## DOCUMENT EXTRACT
━━━━━━
The Court of Appeals reversed the
decision of the appellate court and affirmed the judgment of the trial court,
based on pretty much the same reasoning.
The way it put one of its reasons is
that the rider is part of the policy. It wasn’t an add-on. There was,
therefore, nothing in the policy it contradicted since it was part of the
policy right from the start.  In
addition, there was nothing in the policy that said “We cover risks of war,” so
there was nothing actually contradicted.


The way it puts another one is this:

The policy which is valid is the contract as the
parties have agreed upon it, so far as it is consistent with the statute—not
the contract as changed and altered by the excision of some of its provisions.
What if no part of a policy defining the risks insured against had been filed?
Are only the standard provisions which the law says shall be inserted in every
policy to be enforced? In themselves they form no complete policy. 

. . .
Further, the policy was not changed. At its inception it included the rider.
All the papers together constitute the policy, and it is as agreed by the
parties. This is the agreement the agent was expressly authorized to make, and
he was prohibited from making any other. 
The policy never had any existence except as it contained the agreement
in the rider.
━━━━━━
## RECORDS PROVIDED
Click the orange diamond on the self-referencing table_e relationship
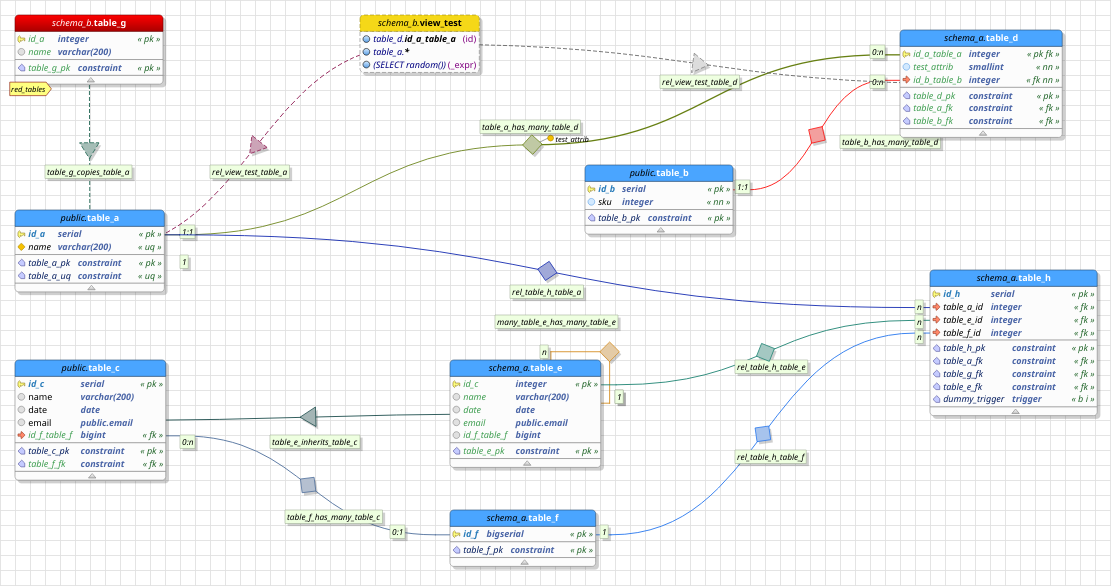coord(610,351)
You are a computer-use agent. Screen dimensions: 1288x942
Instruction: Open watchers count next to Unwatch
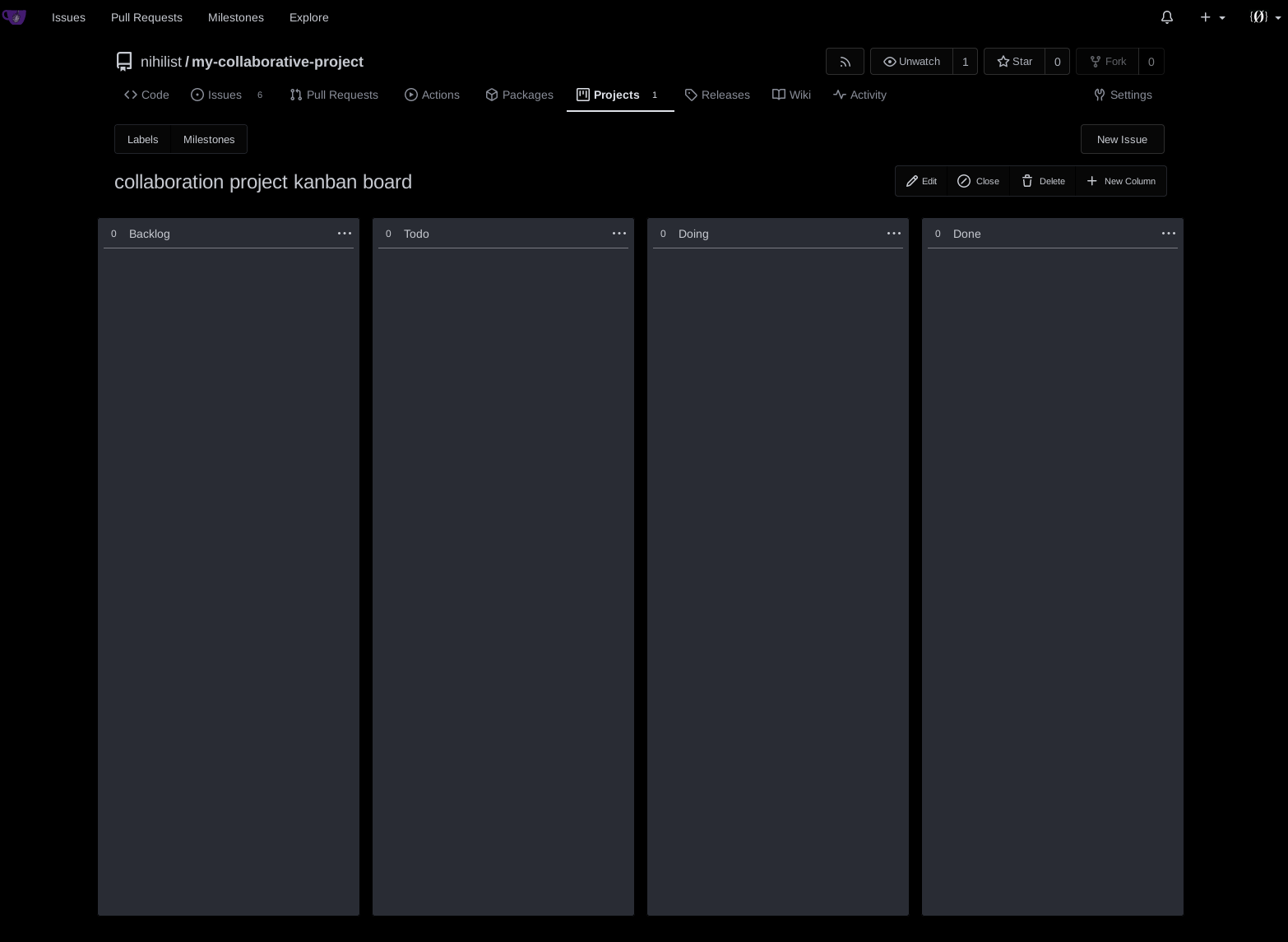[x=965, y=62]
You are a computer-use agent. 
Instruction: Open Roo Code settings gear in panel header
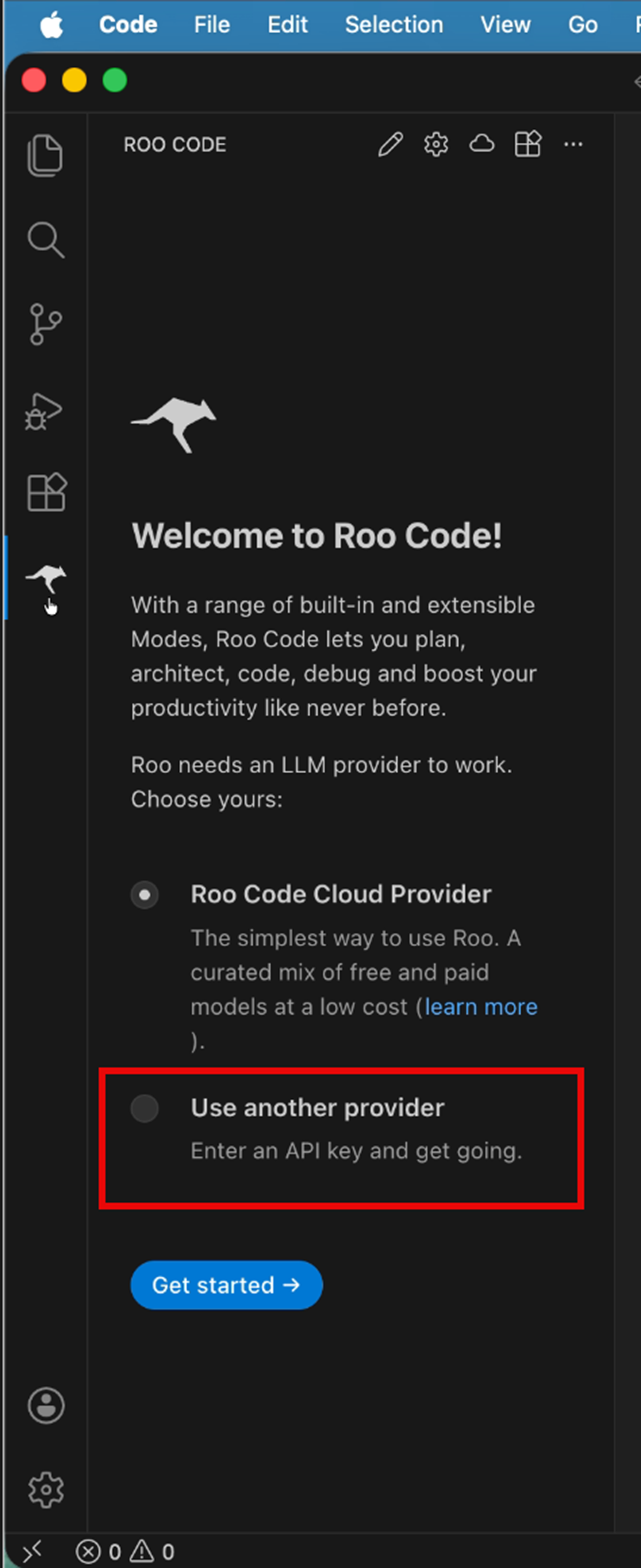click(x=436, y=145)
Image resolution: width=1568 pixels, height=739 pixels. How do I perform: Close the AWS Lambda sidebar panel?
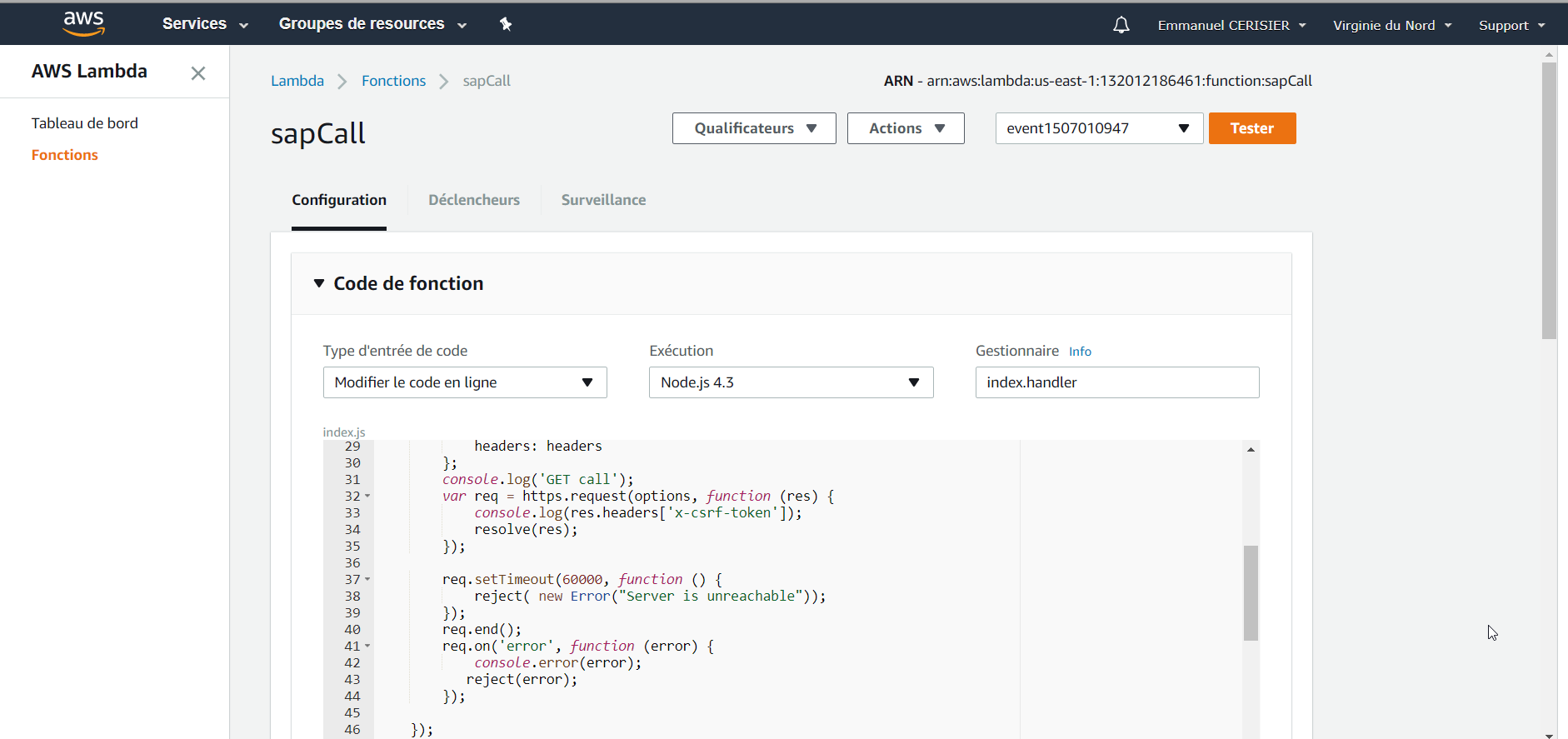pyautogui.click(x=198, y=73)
━━━━━━
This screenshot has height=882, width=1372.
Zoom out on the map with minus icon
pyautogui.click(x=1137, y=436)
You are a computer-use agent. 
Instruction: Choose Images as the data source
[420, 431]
━━━━━━
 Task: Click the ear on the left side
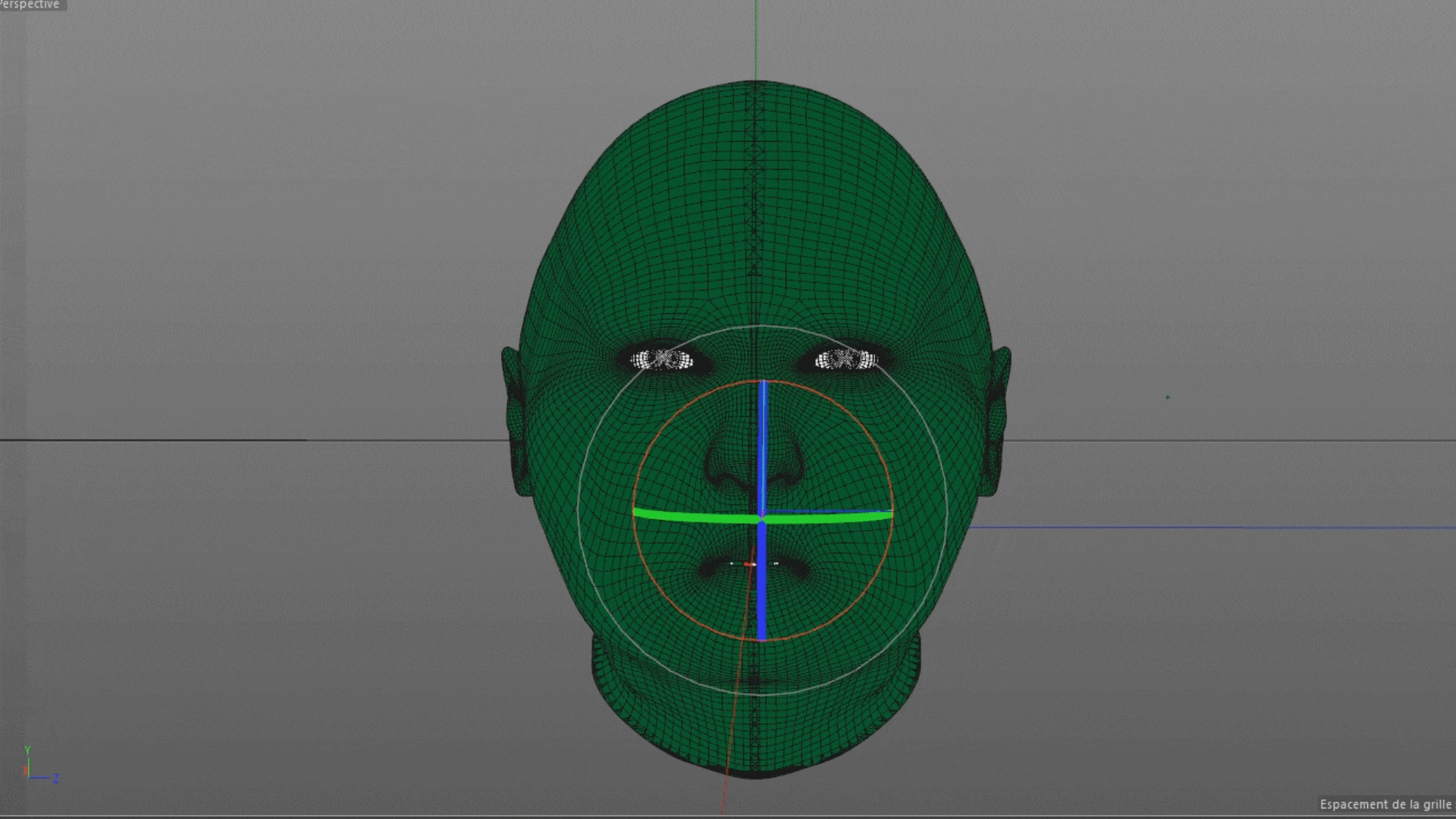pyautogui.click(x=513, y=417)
━━━━━━
## SET TASKS
1) From the passage on the insurance policy rider, quote word for word the stretch that begins at "The policy which" and ends after "of its provisions.".
2) Continue the passage on the insurance policy rider, starting after its last sentence.

## TASK-BY-TASK RESULTS
1)
The policy which is valid is the contract as the
parties have agreed upon it, so far as it is consistent with the statute—not
the contract as changed and altered by the excision of some of its provisions.

2)
It seems to me that the lower appellate
court had the better position.  The war
risk exclusion in the rider did cut back on an existing coverage, namely “We
insured death from the wrecking of a ship.” The policy with the rider was
substantially different from the one without it.


The “what if” argument given by the
Court of Appeals is just that: a hypothetical. 
It had nothing to do with the existing Hopkins case before it, since no
such issue was at stake. The Court’s “what if” argument can be undermined by an
opposite argument. What if the rider said, “None of the rest of the policy upon
which this clause is riding applies in any way at all, and the only provisions
of the policy are those which are to be fund herein.”  Interestingly, the Court of Appeals scorns exactly
this situation. 


My guess is that we are looking at a
near to the last gasp discourse by the high Court. Insurance regulation was
relatively new in New York and the other states at the time of the decision. In
New York, first party fire regulation was already much more developed that life
insurance regulation was in 1918. Today, I think most court would be inclined
to accept the reasoning of the lower appellate court and avoid the sophistries
of the upper court.  In any case, this
opinion may have come at a watershed point in the history of insurance law and
so have a significance all its own.


We would also be more conscious about
for whom the agency was the agent. And we would be interested on how all this
happened. Surely if ALH was racing through the city in a hurry to get to the
docks (or something of the sort) that might make a difference as to how the
case was decided. It is perfectly clear from the opinions in the lower courts
that the agency-insurer relationships were a mess, though exactly how this is
true is not so clear.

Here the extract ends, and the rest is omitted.